When I extract an article (not feed) that has this raw html markup:
<div class="foo">I'm a div</div>
It is converted to this parsed html:
<p>I'm a div</p>
Is that something that can be turned off?
I have tried using makefulltextfeed.php and extract.php
$params = array(
'format'=>'json',
'max'=> 1,
'accept' => 'html',
'summary'=>1,
'url'=>$article_url);
http://ftr.fivefilters.org/makefulltextfeed.php?max=1&url=http://www.cloozle.com/testing/ckeditor-tester.html
UPDATE: I see that Readability does this…
Turn all divs that don't have children block level elements into p's
That explains it. I can disable.

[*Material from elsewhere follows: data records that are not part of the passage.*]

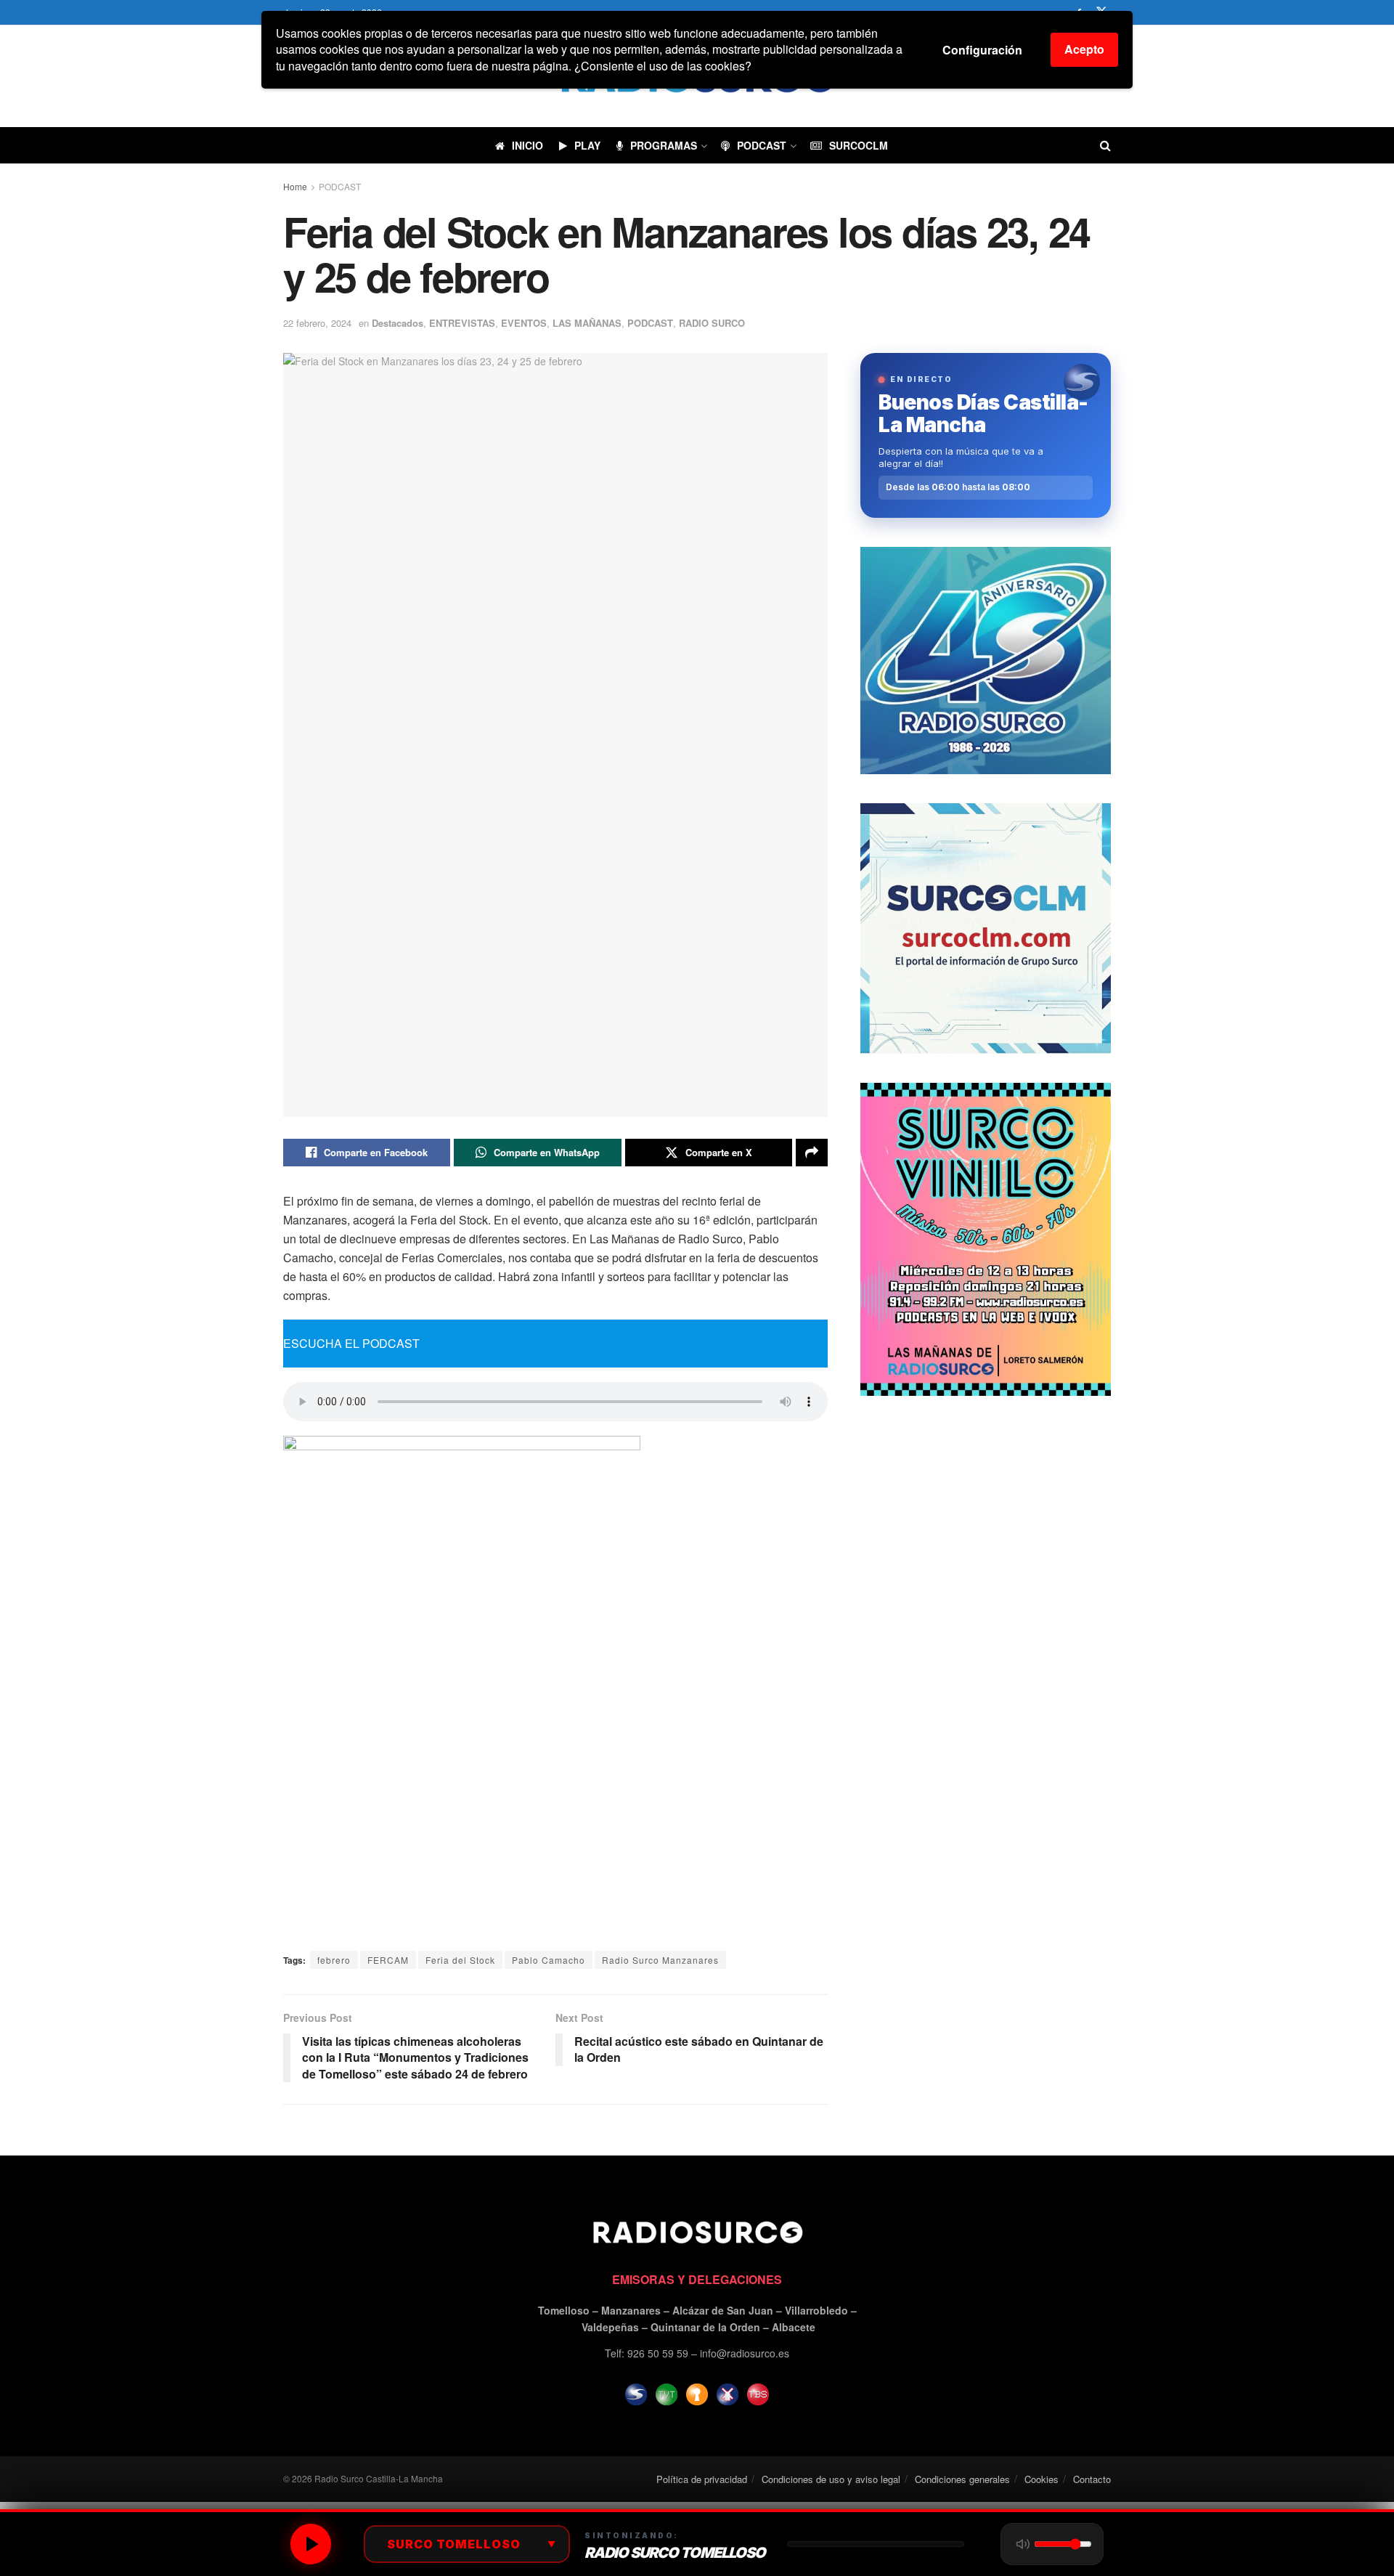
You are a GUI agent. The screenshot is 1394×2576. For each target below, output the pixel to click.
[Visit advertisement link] (985, 660)
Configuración (982, 49)
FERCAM (388, 1960)
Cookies (1041, 2479)
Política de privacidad (701, 2479)
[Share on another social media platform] (812, 1152)
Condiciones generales (962, 2479)
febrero (334, 1960)
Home (295, 186)
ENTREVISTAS (462, 323)
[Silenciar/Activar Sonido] (1023, 2544)
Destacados (397, 323)
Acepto (1084, 49)
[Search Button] (1105, 145)
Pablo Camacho (548, 1960)
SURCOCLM (858, 145)
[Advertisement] (985, 1526)
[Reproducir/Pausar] (310, 2544)
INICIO (527, 145)
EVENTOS (524, 323)
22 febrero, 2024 (317, 323)
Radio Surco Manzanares (660, 1960)
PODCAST (761, 145)
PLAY (587, 145)
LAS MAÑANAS (587, 323)
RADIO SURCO (712, 323)
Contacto (1092, 2479)
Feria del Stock (460, 1960)
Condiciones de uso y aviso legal (831, 2479)
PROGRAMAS (663, 145)
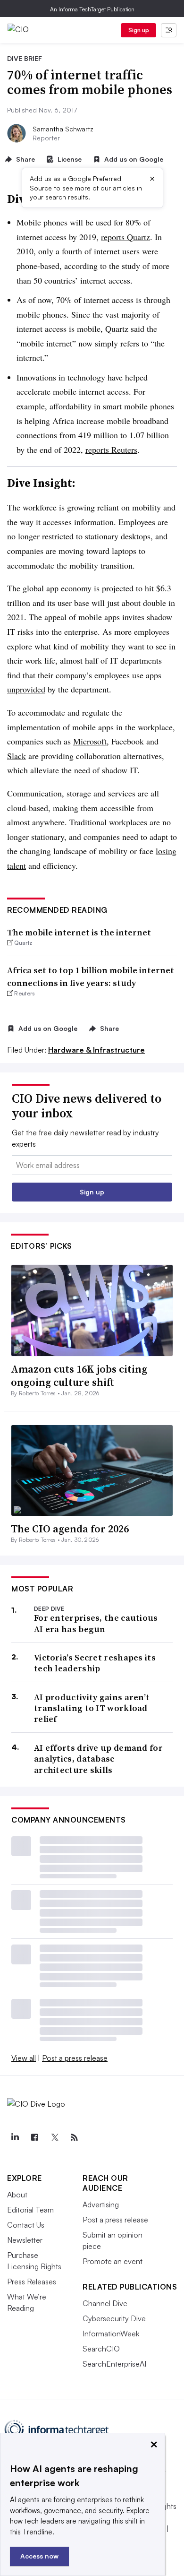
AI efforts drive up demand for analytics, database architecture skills (98, 1758)
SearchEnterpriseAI (114, 2364)
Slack (16, 755)
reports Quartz (125, 236)
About (17, 2194)
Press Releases (31, 2281)
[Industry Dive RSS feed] (74, 2137)
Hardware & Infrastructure (96, 1050)
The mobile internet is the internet (79, 932)
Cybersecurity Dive (114, 2318)
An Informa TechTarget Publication (92, 9)
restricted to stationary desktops (96, 536)
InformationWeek (111, 2333)
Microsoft (90, 741)
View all (23, 2058)
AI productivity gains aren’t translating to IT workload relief (92, 1708)
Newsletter (24, 2240)
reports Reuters (111, 449)
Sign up (138, 30)
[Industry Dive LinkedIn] (15, 2137)
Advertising (101, 2204)
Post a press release (75, 2058)
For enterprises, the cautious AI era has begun (96, 1623)
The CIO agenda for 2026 (70, 1528)
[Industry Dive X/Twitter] (54, 2137)
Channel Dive (105, 2303)
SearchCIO (101, 2348)
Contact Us (25, 2225)
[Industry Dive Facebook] (34, 2137)
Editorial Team (30, 2209)
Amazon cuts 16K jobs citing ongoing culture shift (79, 1376)
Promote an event (112, 2261)
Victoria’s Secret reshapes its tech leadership (95, 1663)
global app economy (57, 588)
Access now (39, 2556)
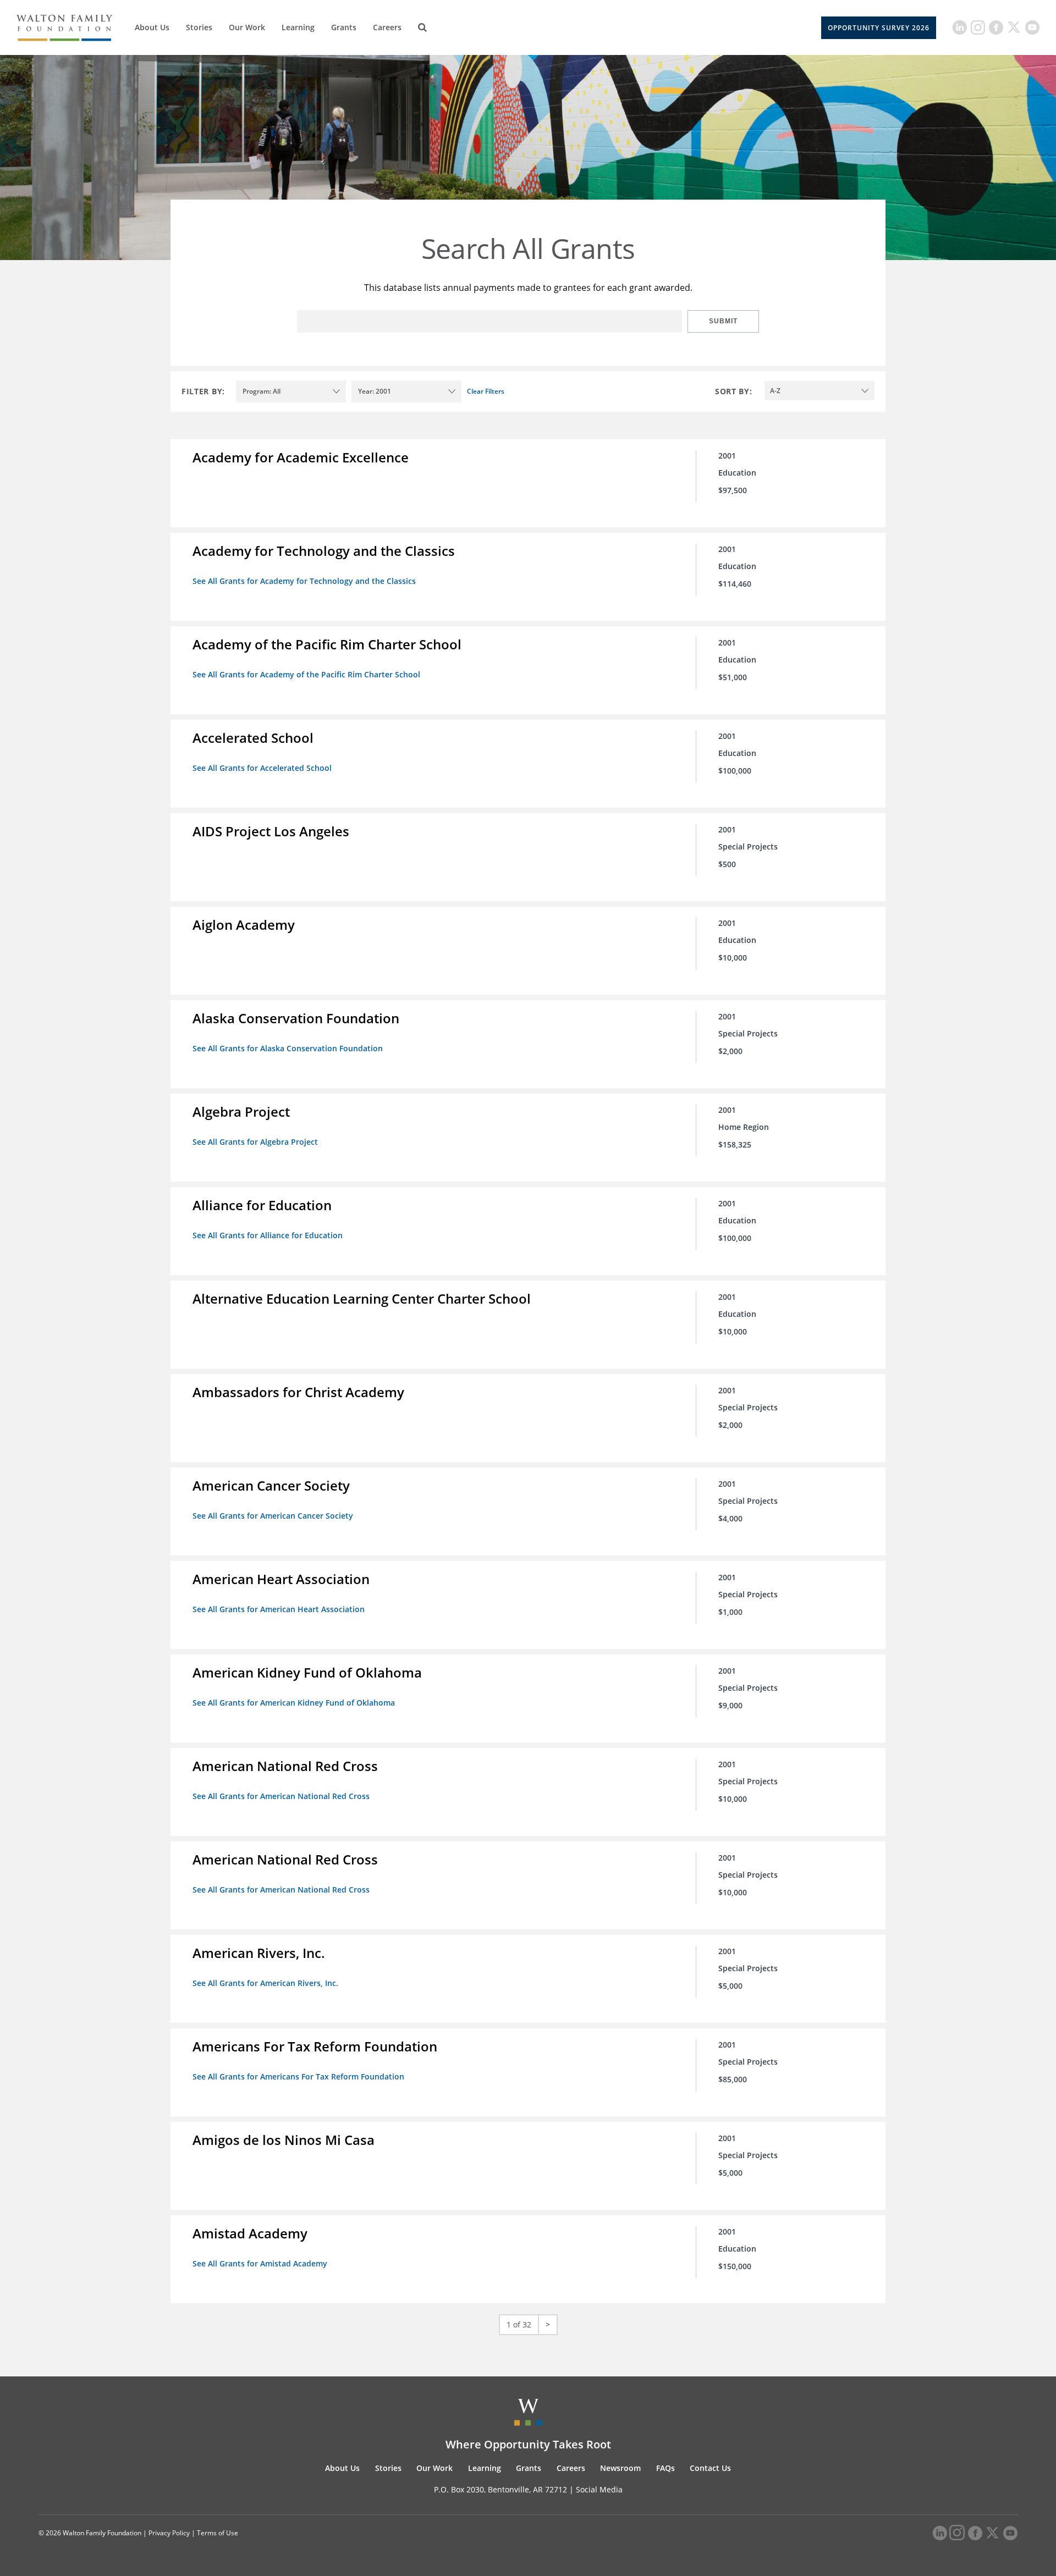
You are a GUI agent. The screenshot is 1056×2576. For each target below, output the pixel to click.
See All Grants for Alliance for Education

I don’t see any pref for this setting.
Hi there,
Glad you found what was causing it. I haven’t tested this, but I think if you create a site config file for the site you’re interested in and use something like the following, Readability should not be invoked.
body: //div[@class="entry-content"]
Perhaps we should have a setting to override this Readability behaviour.
Yep. You’re right. If I explicitly set the body in a config, it does not invoke Readability (I tested). But I generally only create a config for special cases where the content is not correctly targeted, so a setting would be nice if one wants to override it all the time, as I do.
Thanks for responding!